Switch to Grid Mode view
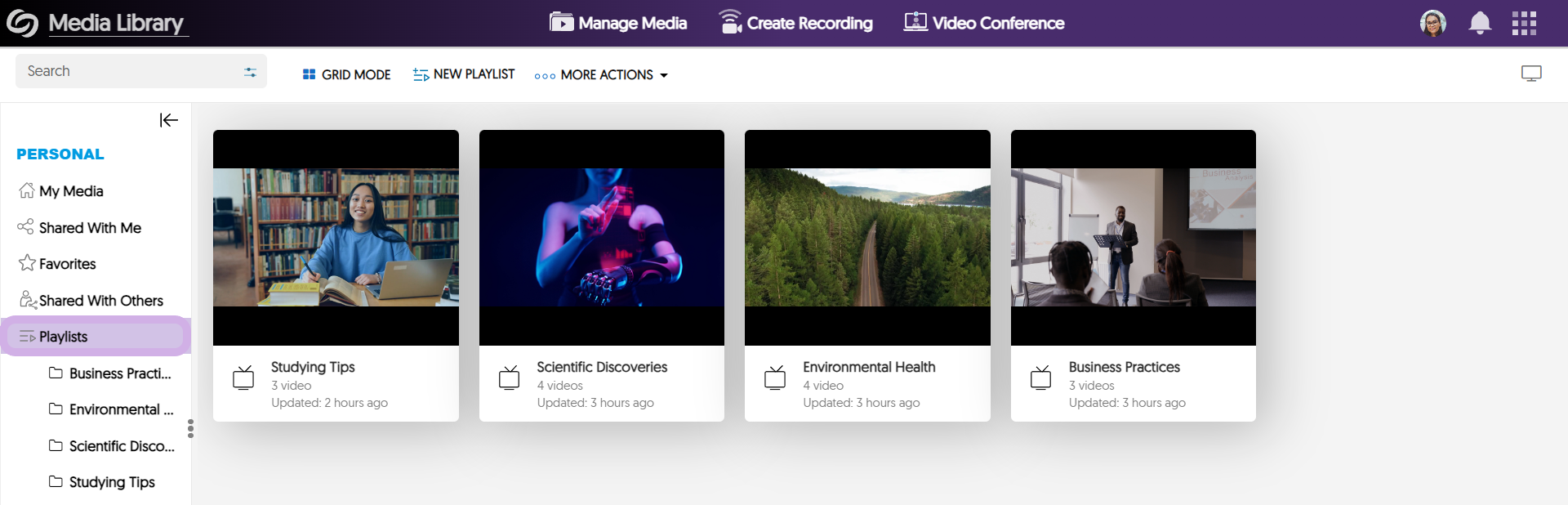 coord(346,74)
·····
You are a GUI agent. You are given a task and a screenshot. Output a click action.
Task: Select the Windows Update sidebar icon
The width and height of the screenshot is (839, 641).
·····
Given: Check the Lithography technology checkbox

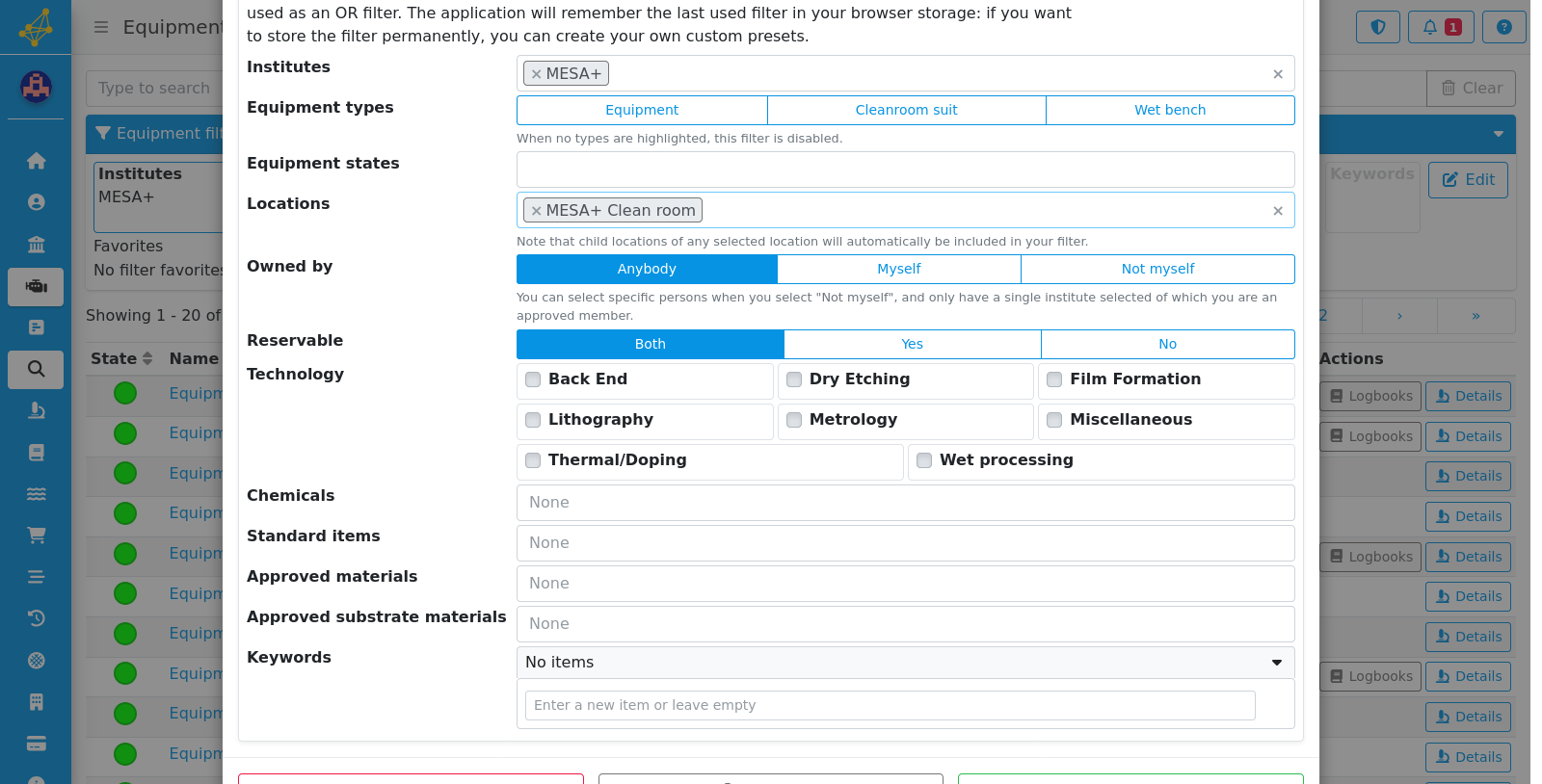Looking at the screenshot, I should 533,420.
·····
◆ REQUIRED ACTION
Starting at the line above that holds "Task: Select the Windows Update sidebar icon" and ending at the line that holds "The width and", transcribe each line exactly and include no other lines.

◆ RESPONSE TO THIS TASK
Task: Select the Windows Update sidebar icon
The width and height of the screenshot is (839, 641).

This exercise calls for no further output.